Running Evals in Simulation
Run evaluations in Future AGI simulations. Test AI agents against simulated customers and score interactions for quality, context retention, and escalation.
What is it?
Simulation is Future AGI’s agent testing product. It lets you run your AI agent against simulated customers in realistic scenarios — without real users, real calls, or production risk. You define who the customer is, what they want, and how they behave; the platform drives the conversation and scores every interaction using evaluations you configure. The result is a detailed breakdown of where your agent succeeds and where it fails, before you ship.
Before starting, make sure you have set up your Agent Definition and Scenarios.
Open the Run Simulation Dashboard
Navigate to your simulation and click Run Simulation. You’ll see the eval configuration panel where you can add evaluators before starting the run.

Add an Evaluation
Click Add Evaluation to open the eval drawer. Choose from Future AGI’s built-in simulation evals or create a custom one.

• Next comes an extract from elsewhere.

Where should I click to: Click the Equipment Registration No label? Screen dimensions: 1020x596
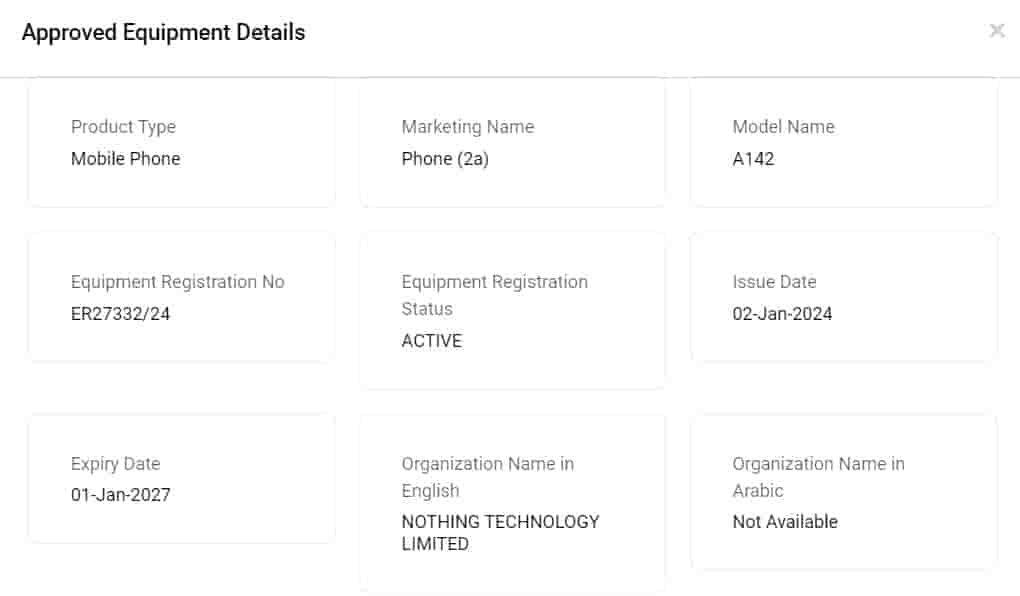[177, 282]
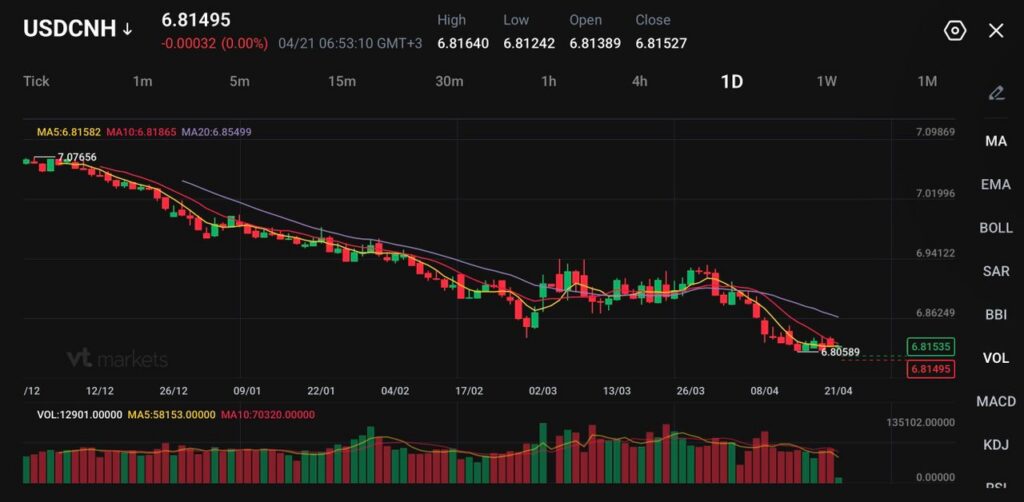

Recommended built-in evals for simulation:
customer_agent_conversation_quality— overall conversation qualitycustomer_agent_query_handling— correct interpretation and relevant answerscustomer_agent_context_retention— agent remembers earlier contextcustomer_agent_human_escalation— appropriate escalation to a humancustomer_agent_loop_detection— detects repetitive or looping responses
See the full list of built-in evals here.
Configure the Eval
After selecting an eval, a configuration drawer opens. Fill in the required fields:

- Name — displayed in your simulation dashboard after the run
- Language Model — recommended:
TURING_LARGE - Required Inputs — map the eval’s input keys to your simulation columns:
conversation→Mono Voice RecordingorStereo Recordinginput→personorsituationoutput→Mono Voice Recording,Stereo Recording, oroutcome
Click Save Eval when done.

Add More Evals (Optional)
The saved eval appears under Selected Evaluations. You can add multiple evals to a single run to test the agent more broadly.

Run the Simulation
Once you’ve added all the evals you need, click Next and then run the simulation. Results will appear in your simulation dashboard with a score for each eval.
Creating a Custom Eval
If the built-in evals don’t cover your use case, you can create your own.
Start a Custom Eval
In the eval drawer, click Create your own evals and provide a unique name.

Write a Rule Prompt
Select a model (recommended: TURING_LARGE) and write your evaluation criteria using {{ }} for input variables.
Example: Given {{conversation}}, evaluate if the agent convinces the customer to purchase insurance.
Map {{conversation}} to Mono Voice Recording or Stereo Recording.
Set the Output Type
Choose how the eval should score results:
- Pass/Fail — recommended for most cases
- Percentage — specify what 0% means
- Categorical — define all possible output labels
Click Create Evaluation to save it as a reusable template under User Built evals.
Use the Custom Eval
Your custom eval now appears in the eval drawer. Select it, give it a run name, map the input columns, and click Save Eval.